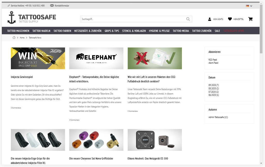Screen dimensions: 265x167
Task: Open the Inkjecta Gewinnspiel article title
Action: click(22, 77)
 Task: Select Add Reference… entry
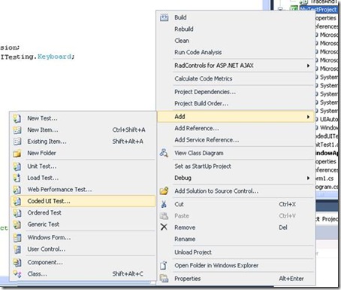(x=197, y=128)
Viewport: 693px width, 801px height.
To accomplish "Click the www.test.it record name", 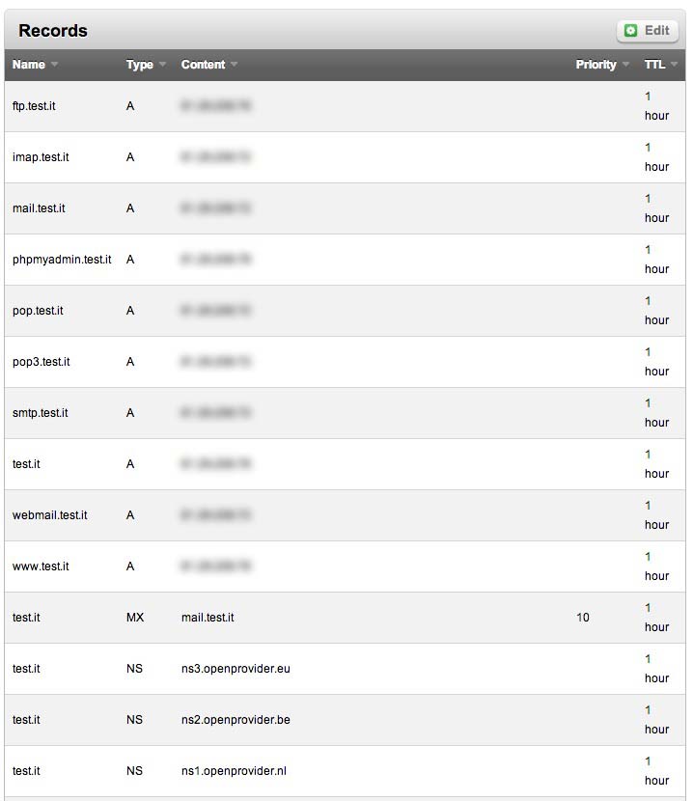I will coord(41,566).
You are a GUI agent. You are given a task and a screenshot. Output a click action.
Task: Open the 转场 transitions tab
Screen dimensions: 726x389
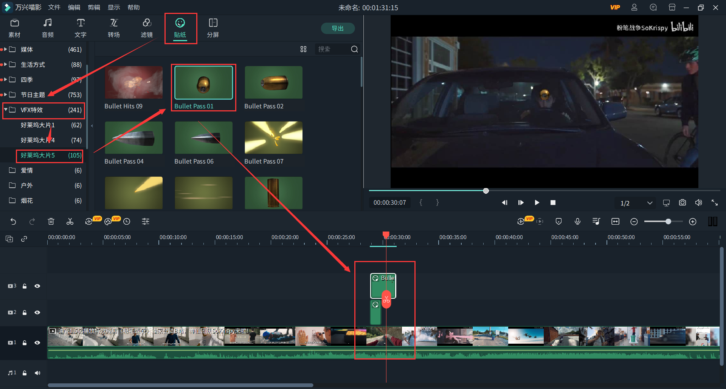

::::

## [TO DO]
Working from the records above, reproduce exactly the lines from the one with "You are a GUI" through the last line, without the pictures.

## [REPLY]
You are a GUI agent. You are given a task and a screenshot. Output a click action.
Task: Open the 转场 transitions tab
Screen dimensions: 726x389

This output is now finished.